Bei manchen Autos von Volkswagen oder VAG-Töchtern wie Skoda oder Seat kommt es vor, dass der/die Vordersitze anfangen zu kippeln. Es sind die Sitze mit im Gestell eingebauter Sitzhöhenverstellung betroffen.
Typischer Effekt: Wenn man hinter dem Sitz sitzt, und oben an der Sitzlehne in Fahrtrichtung vor- und zurück bewegt, kippt der gesamte Sitz um mehrere Millimeter bis 1cm vor und zurück, und schlägt an den Endpunkten hart an. Im fortgeschrittenen Stadium kippt der Sitz mit jedem Beschleunigungs/Bremsvorgang an den jeweiligen Endpunkt. Später quietscht es dabei auch.
So ein Fall ist mir unter die Finger gekommen. Eine kurze Internetumschau zu dem Thema ergab, das die Werkstätten das nicht reparieren können und ein neuer Sitz für etwa 400 Euro eingebaut werden muss. (Im Sitz ist der Seitenairbag)
Ich habe mir die Sache näher angesehen und festgestellt, dass das Problem eine konstruktive Schwachstelle im Sitzgestell selbst ist.

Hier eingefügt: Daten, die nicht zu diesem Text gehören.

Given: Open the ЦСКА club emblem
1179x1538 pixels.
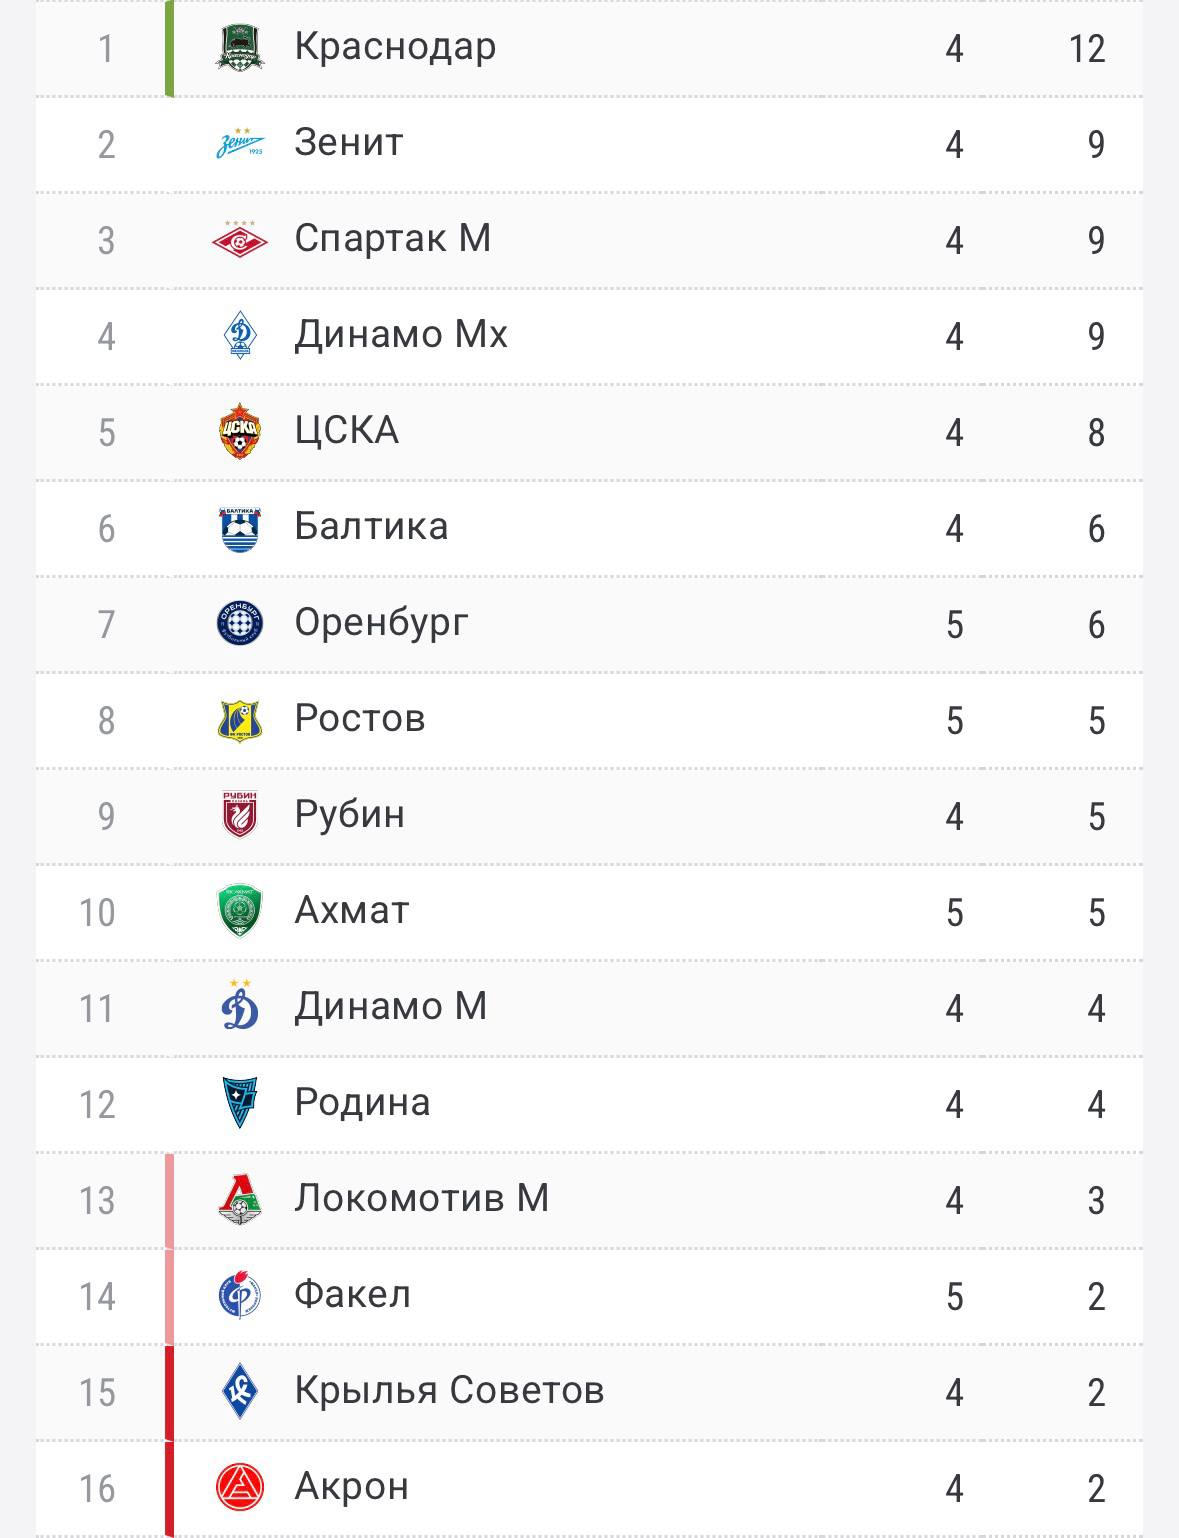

Dort sind zwei gestanzte Blechteile Drehbar zusammengefügt. Die mechanische Verbindung ist als Niet ausgeführt. Da die gestanzten Löcher nicht mit ausreichender Präzision für eine Passung hergestellt sind (die Löcher müssten maschinell nachbearbeitet werden), wurde beim zusammenfügen eine Kunststoffhülse eingelegt. Es handelt sich um ein Kompositmaterial aus Kunststoff und „einem Hauch“ eingebettetes Drahtgewebe.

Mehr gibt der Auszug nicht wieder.